The answer must consist solely of the lines from the line with "Task: Click the" to the final line of the data below, reproduced exactly, pictures omitted.

INPUT FOR THIS TASK START

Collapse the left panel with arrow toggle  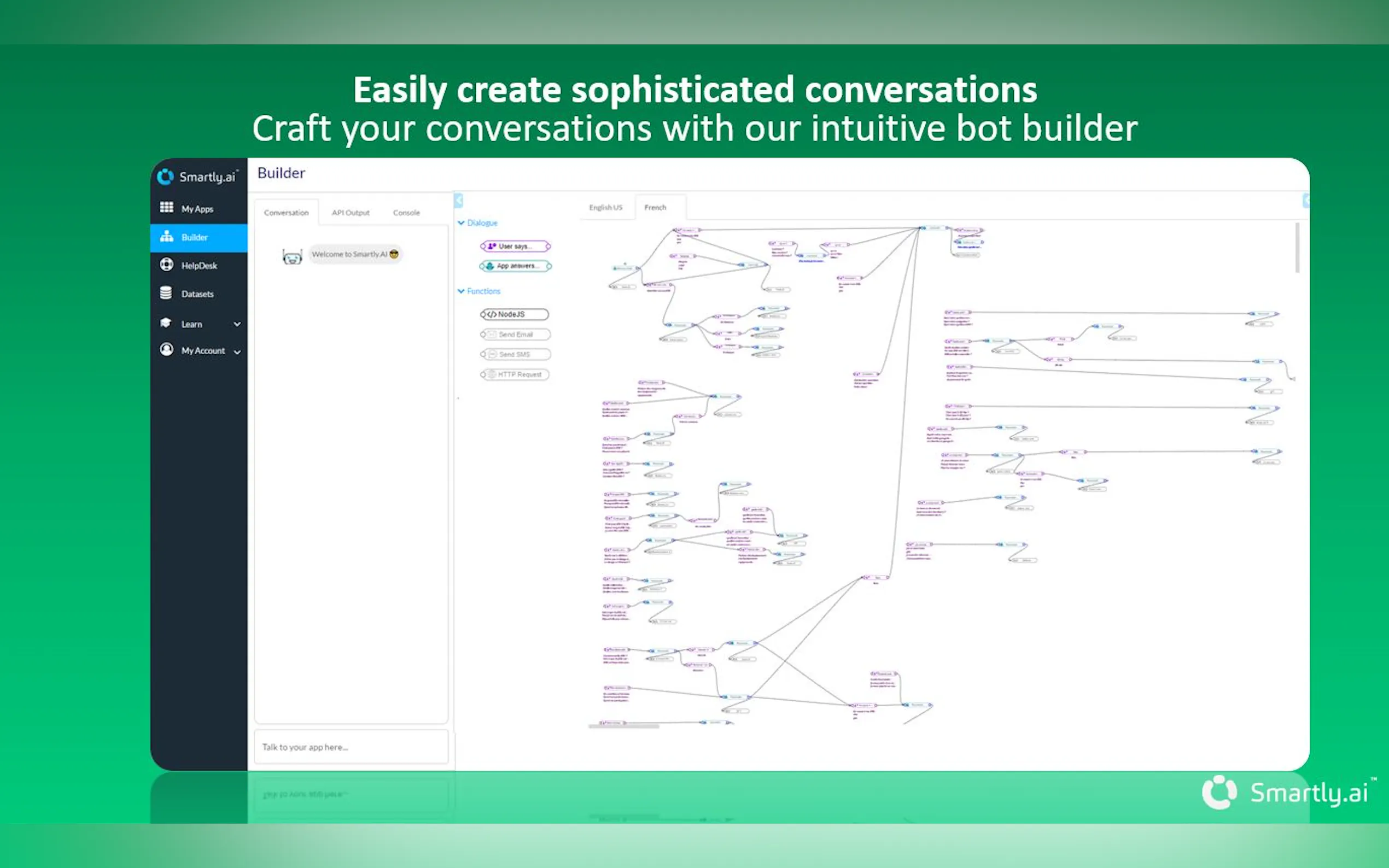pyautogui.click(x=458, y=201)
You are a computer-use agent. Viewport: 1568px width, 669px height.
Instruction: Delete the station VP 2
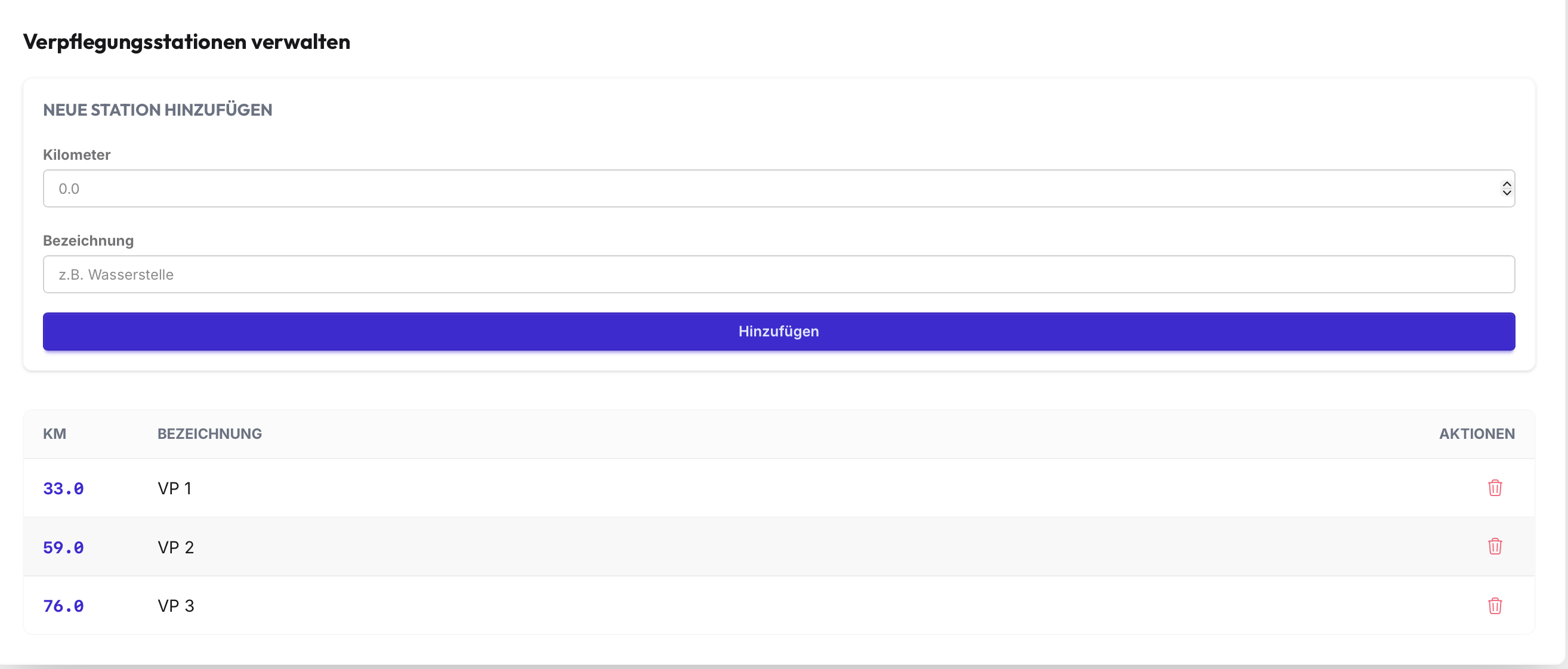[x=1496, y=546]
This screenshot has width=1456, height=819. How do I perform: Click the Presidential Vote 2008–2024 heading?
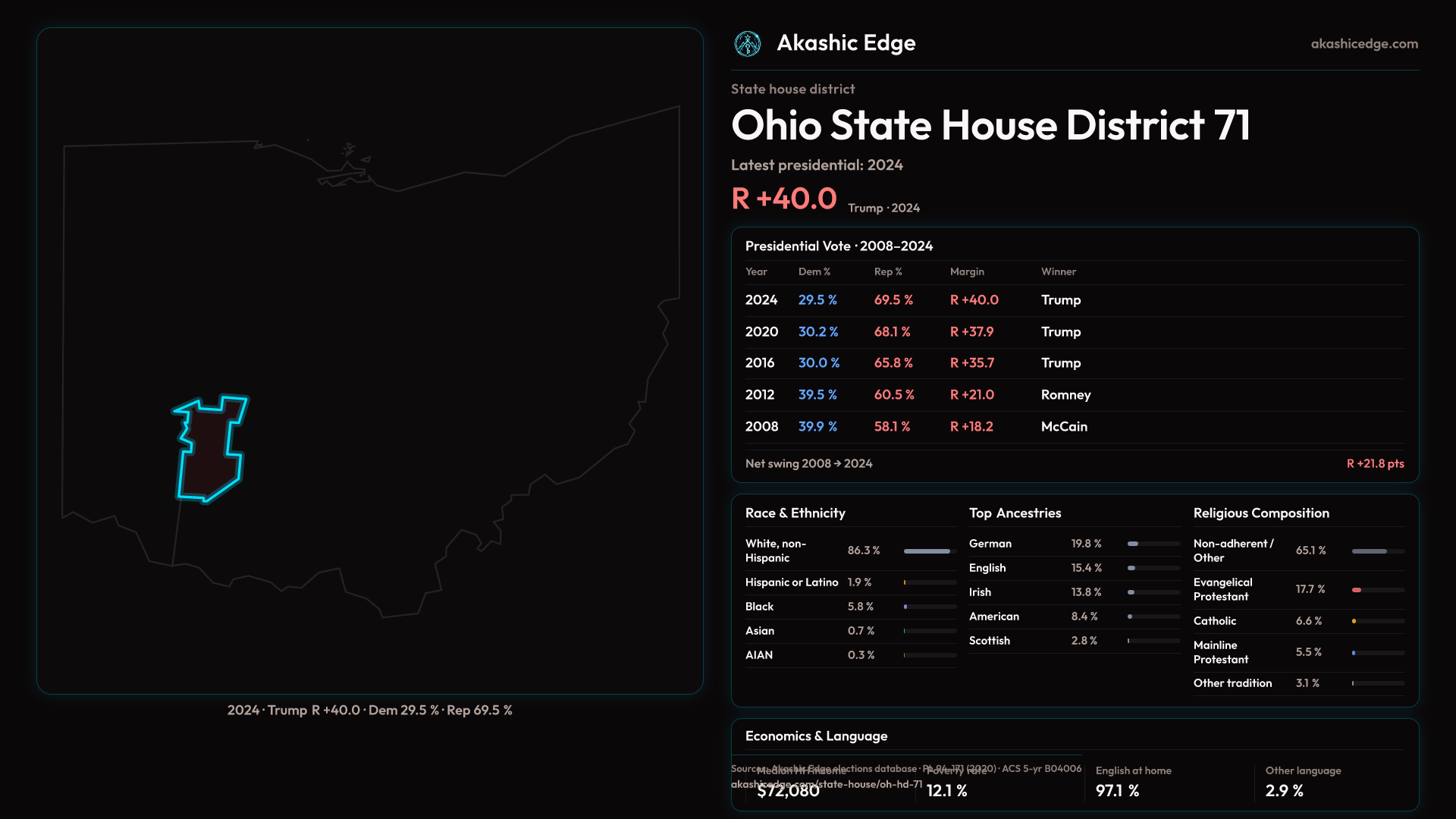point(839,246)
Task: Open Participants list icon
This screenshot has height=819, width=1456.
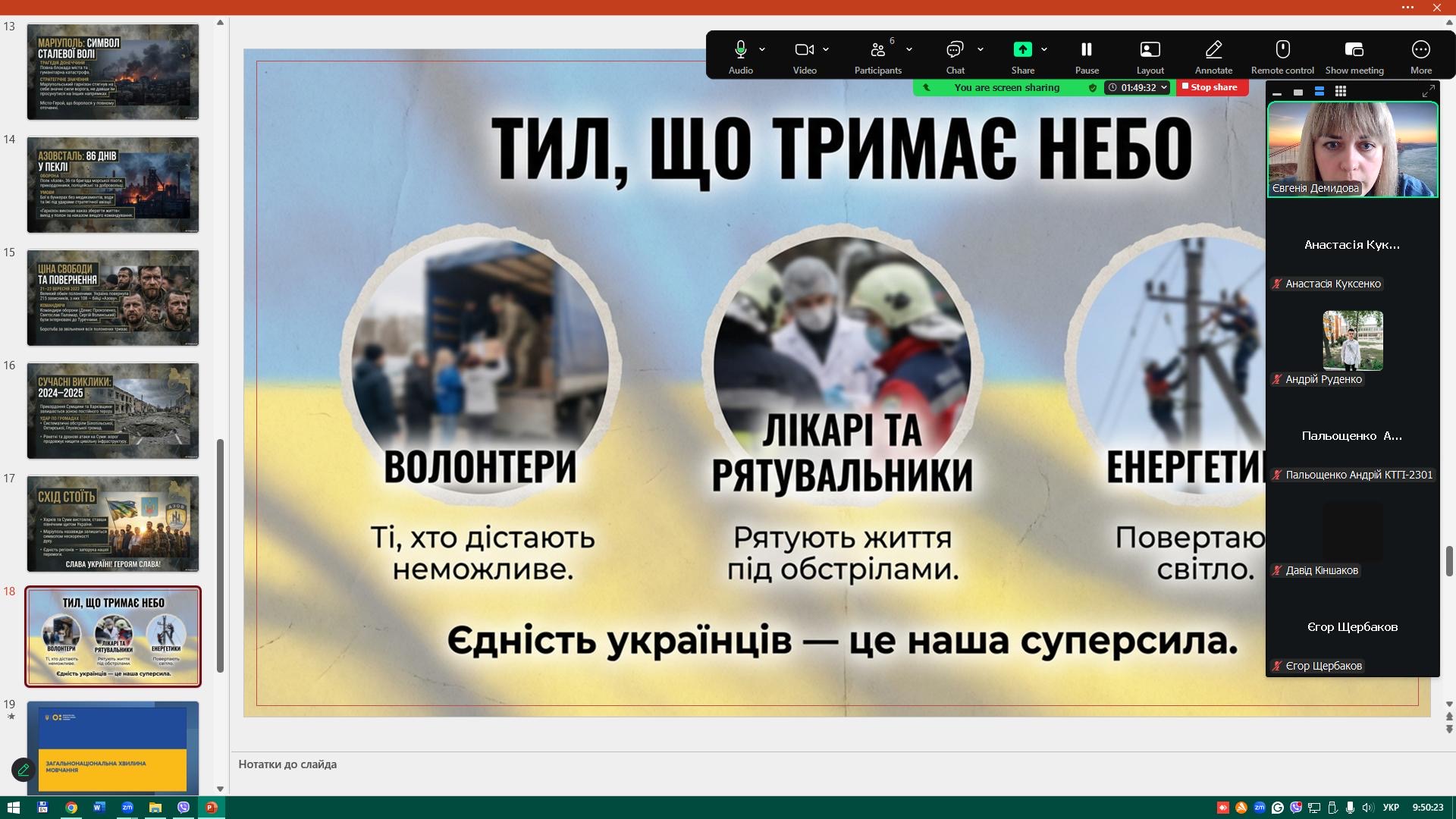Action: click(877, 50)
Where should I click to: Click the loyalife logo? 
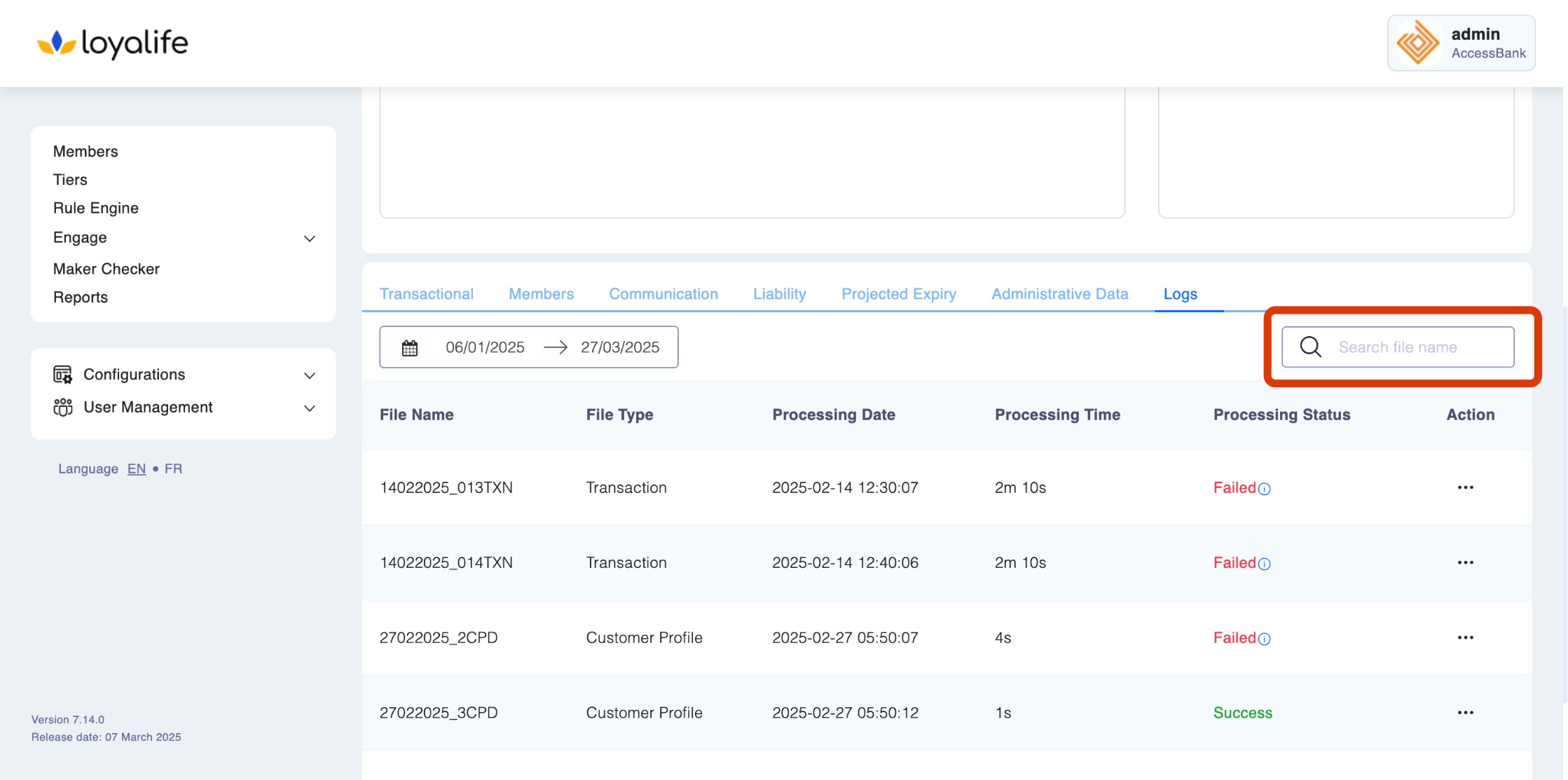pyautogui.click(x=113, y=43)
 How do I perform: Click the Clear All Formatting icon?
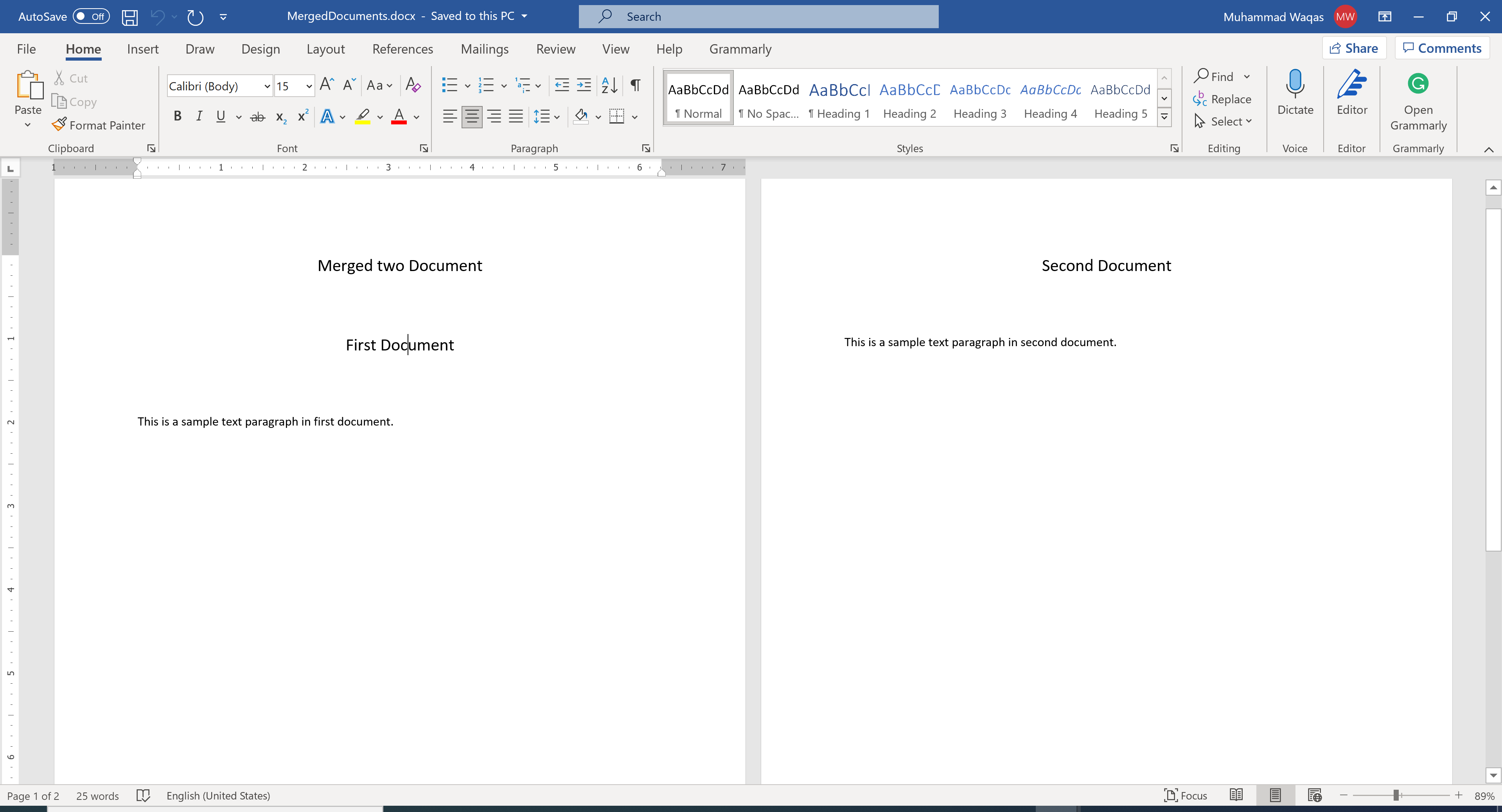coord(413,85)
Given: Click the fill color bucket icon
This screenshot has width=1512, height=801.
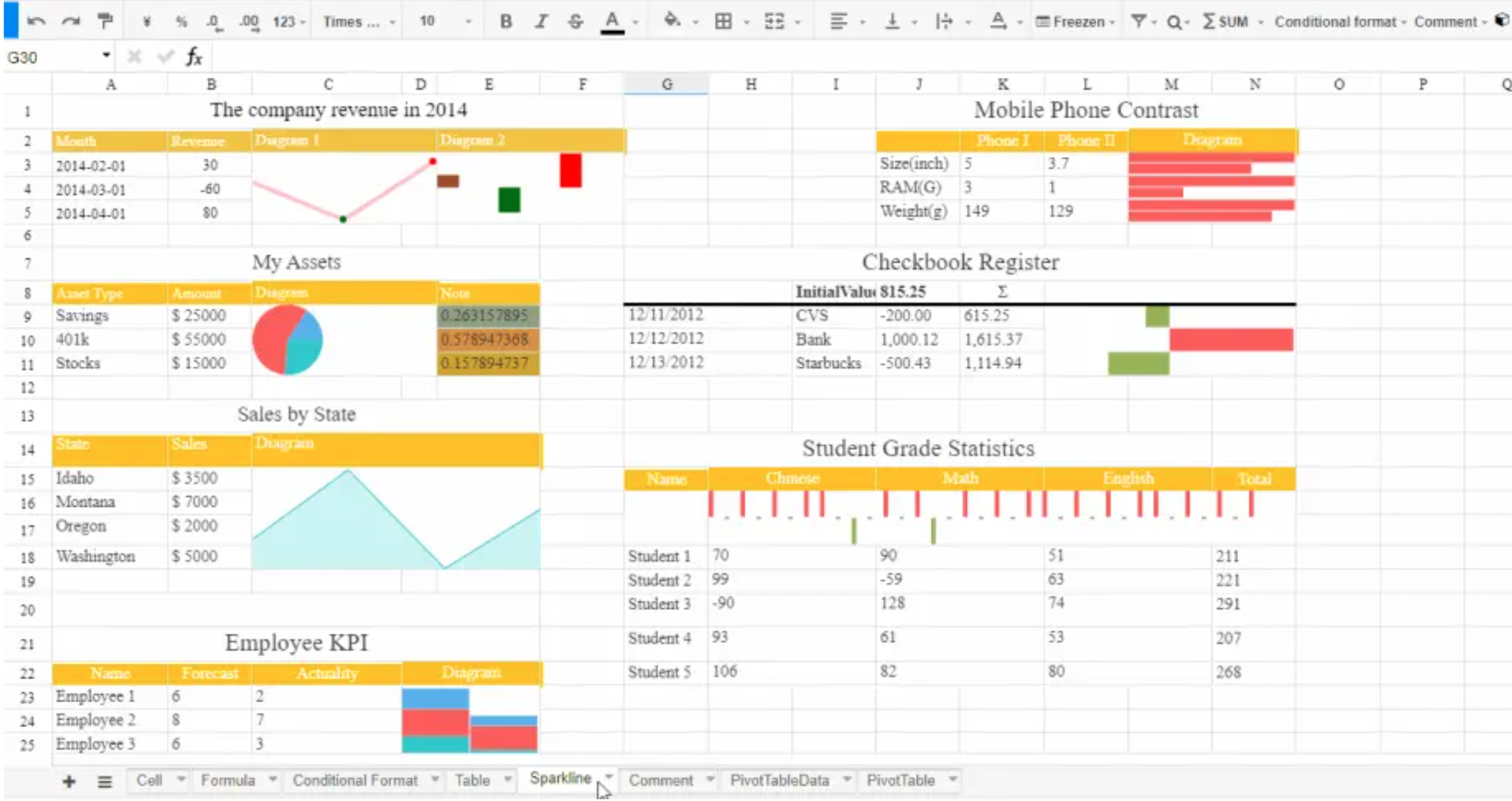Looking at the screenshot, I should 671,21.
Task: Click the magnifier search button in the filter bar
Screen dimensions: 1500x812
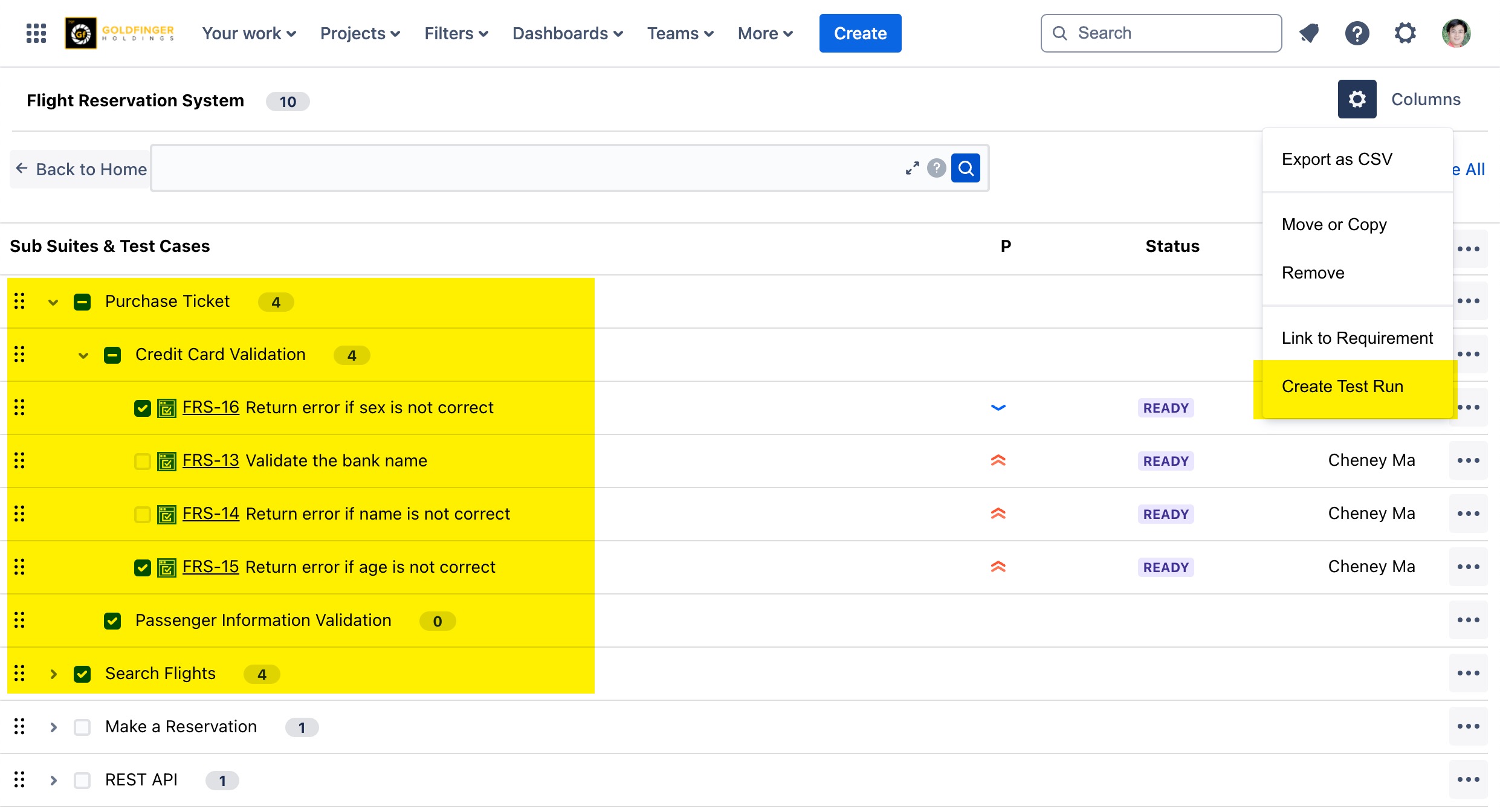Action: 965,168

INPUT FOR THIS TASK END

» **RESULT OF THIS EXERCISE**
Task: Click the magnifier search button in the filter bar
Screen dimensions: 1500x812
Action: 965,168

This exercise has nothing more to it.